Nous rejoingnons alors Fabrice qui
était parti un peu avant nous,
pressé d'en découdre mais
aussi parce qu'il fallait bien
désengorger l'entonnoir. Le couloir
est maintenant à nouveau
étroit, toujours raide (45°)
mais une goulotte de plus en plus
marquée le sillonne. Il faut
choisir la bonne rive, parfois traverser
la goulotte en prenant de l'élan.
Heureusement, la neige reste bonne
malgré une petit couche de neige
glacée qui apparaît par
endroit. Tout s'enchaine et, après
un dernier coude, nous apercevons le bas
du couloir.

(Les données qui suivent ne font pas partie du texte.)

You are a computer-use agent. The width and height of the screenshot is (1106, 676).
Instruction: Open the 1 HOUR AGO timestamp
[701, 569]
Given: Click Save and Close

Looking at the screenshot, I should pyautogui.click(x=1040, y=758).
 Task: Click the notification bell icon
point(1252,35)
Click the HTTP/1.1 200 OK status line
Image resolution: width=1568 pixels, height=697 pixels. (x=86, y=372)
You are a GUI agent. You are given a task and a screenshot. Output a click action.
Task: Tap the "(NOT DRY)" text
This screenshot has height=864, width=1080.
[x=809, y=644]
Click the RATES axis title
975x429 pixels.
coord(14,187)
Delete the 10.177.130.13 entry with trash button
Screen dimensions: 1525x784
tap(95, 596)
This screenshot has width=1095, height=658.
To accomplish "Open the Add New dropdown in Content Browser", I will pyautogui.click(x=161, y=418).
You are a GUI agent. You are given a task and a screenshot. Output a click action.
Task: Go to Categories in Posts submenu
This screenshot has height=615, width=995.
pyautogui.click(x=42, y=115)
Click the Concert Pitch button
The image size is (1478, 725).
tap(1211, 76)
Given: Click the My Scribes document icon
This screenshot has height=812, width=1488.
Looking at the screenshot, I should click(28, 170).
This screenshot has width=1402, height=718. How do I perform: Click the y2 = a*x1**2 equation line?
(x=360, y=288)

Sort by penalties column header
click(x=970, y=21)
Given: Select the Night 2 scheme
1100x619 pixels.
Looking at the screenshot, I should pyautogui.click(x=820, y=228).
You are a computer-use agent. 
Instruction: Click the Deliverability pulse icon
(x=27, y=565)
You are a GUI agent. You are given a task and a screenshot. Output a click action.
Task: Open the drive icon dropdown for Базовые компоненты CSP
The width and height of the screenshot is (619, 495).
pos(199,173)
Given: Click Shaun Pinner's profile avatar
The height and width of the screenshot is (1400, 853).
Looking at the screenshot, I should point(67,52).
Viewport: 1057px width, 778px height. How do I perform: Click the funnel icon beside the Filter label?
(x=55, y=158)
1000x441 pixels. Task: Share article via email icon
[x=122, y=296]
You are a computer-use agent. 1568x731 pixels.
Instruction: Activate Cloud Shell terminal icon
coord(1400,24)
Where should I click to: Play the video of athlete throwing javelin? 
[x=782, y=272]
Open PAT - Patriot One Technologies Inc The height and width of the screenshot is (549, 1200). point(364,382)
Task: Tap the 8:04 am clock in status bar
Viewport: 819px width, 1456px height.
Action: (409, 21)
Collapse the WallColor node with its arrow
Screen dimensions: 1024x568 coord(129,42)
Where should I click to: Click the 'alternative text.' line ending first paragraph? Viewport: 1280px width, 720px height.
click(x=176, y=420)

Contrairement à
d'autres pentes qui démarrent
gentiment dans les 35°, le
Pélas Verney nous aura surpris
à rester assez raide sur toute sa
hauteur. Seuls les 100 derniers
mètres tournent autour des
40°. Sur la carte, nous mesurerons
une pente moyenne de 45° sur les
850m. A la base, nous tirons à
gauche pour aller faire une pause au
replat de l'Ouro. Celle-ci est
écourtée : Fabrice et Serge
qui prennent la direction de la descente
veulent profiter de la neige encore bonne
dans le vallon ; et puis, l'endroit est
avalancheux.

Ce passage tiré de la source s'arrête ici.